*Source text:*
Sunday, March 21, 2010

Ethics of Rhetoric, Richard Weaver

Confession: I like to read more than I like to write. Maybe to put it more correctly, reading is more of an escape for me than writing. That means that there is a stack of books that have been read, but not blogged on, and this is the highest priority. The book is FANTASTIC, if 10-20% of Americans could manage to read it, the quality of our dialogue and understanding of ourselves and the universe would rise exponentially!

"Our difficulty with the Phaedrus may be that our interpretation has been too literal and too topical". It doesn't get a lot closer to the bone than that for a technocratic culture that has lost most of what it means to be human!

In response to a question if Socrates really believes if something in the myth of Boreas and Oreithyia is true, Weaver writes:

"The answer of Socrates is that many tales are open to this kind of rationalization, but the result is tedious and irrelevant. It is irrelevant because our chief concern is with the nature of man, and it is beside the point to probe into such matters while we are yet ignorant of ourselves. The scientific criticism of Greek mythology, which may be likened to the scientific criticism of the myths of the Bible in our own day, produces at best "a boorish sort of wisdom". It is a limitation to suppose that the truth of the story lies in its historicity."
*** historicity can be thought of as "scientific history" -- perfectly factual, verifiable, evidence based history -- which really can't exist, because even the MOST learned current historians can't possibly share the LIVED CONTEXT of the time. As opposed to the "narrative of history". Since all human thought is "story based", so the left attempts to make the "historical story" into an "untrue myth", while making the present into "factual truth" -- or really a "false truth" that they use their dominance to present as "factually true".

*Stored data:*
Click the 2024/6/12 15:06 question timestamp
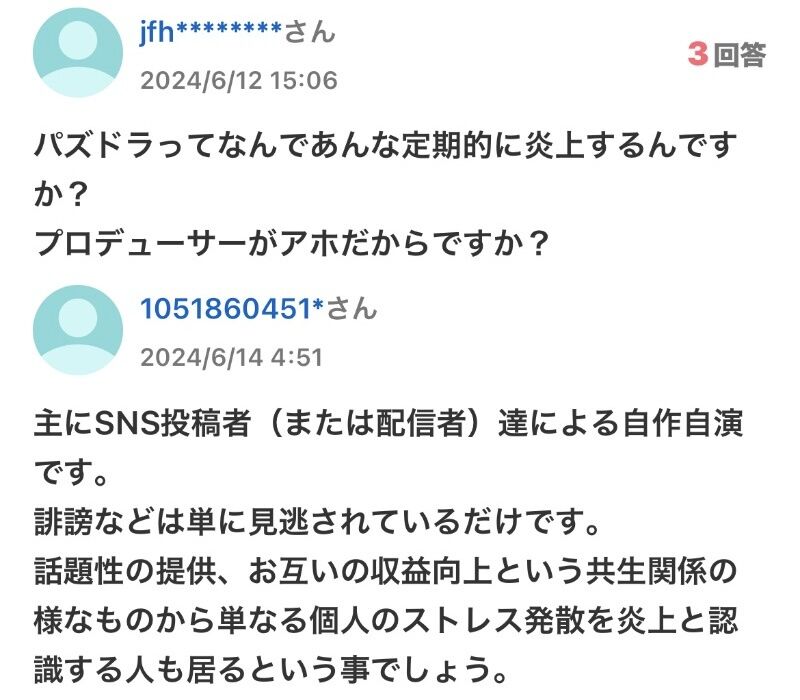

*Tasks and exercises:*
**A)** Please copy out the passage of the blog post on Weaver's Ethics of Rhetoric from "Sunday, March 21, 2010" to "would rise exponentially!".
**B)** Continue the blog post on Weaver's Ethics of Rhetoric from the point where it stops.

*Task responses:*
**A)**
Sunday, March 21, 2010

Ethics of Rhetoric, Richard Weaver

Confession: I like to read more than I like to write. Maybe to put it more correctly, reading is more of an escape for me than writing. That means that there is a stack of books that have been read, but not blogged on, and this is the highest priority. The book is FANTASTIC, if 10-20% of Americans could manage to read it, the quality of our dialogue and understanding of ourselves and the universe would rise exponentially!

**B)**
Or to put it in Weaver's words: "... some things are best told by parable and some perhaps discoverable only by parable. Real investigation goes forward with the help of analogy."

We humans have forgotten that all each of us  ever "know" is "known" by a mere single human being's perception (our own). We don't really understand human beings. Consciousness is mostly a mystery. We can't create life, and it is likely that even if we could, our understanding of it would be no greater (maybe less?). The Greeks and Romans understood this, as did our founding fathers -- as in "The Closing of the American Mind", modern man has forgotten.

The start of the book has a discourse between Phaedrus and Socrates on the thought that "people should grant favors to non-lovers rather than to lovers". The essential point is that facts and dialectic are more "real" than rhetoric (lovers speech), so they are "the good". The counter argument is that we are humans, and nobody is moved, nor really "takes facts to heart". Three person's are introduced; the non-lover, the evil lover and the noble lover. Again, "love" is the idea of "bringing the emotions in".

The non-lover is straightforward -- facts and rational argument. Lots of respect for the audience, the assumption being that "they will make up their own mind" (Bush). The noble lover is the leader or speaker that cares deeply (loves) their constituency of people of lesser gifts, and uses his soaring rhetoric to take them to a better place than they would go to otherwise ... what a conservative would see Reagan as, or a liberal would see Obama as.

The evil lover is essentially what the conservative sees Obama as, and many liberals saw Reagan as -- just using the electorate for their own means. Pulling the wool over the eyes of the simpler masses.

As we look now for the parallel in language, we find ourselves confronting the 2nd alternative: speech which influences us in the direction of evil. This we shall call base rhetoric because it's end is the exploitation which Socrates has been condemning. We find the base rhetoric hates that which is opposed, or is equal or better because all such things are impediments to its will, and in the last analysis it knows only its will. Truth is the stubborn, objective restraint which this will endeavors to overcome. Base rhetoric is therefore always trying to keep it's objects from the support which personal courage, noble associations, and divine philosophy provide to a man.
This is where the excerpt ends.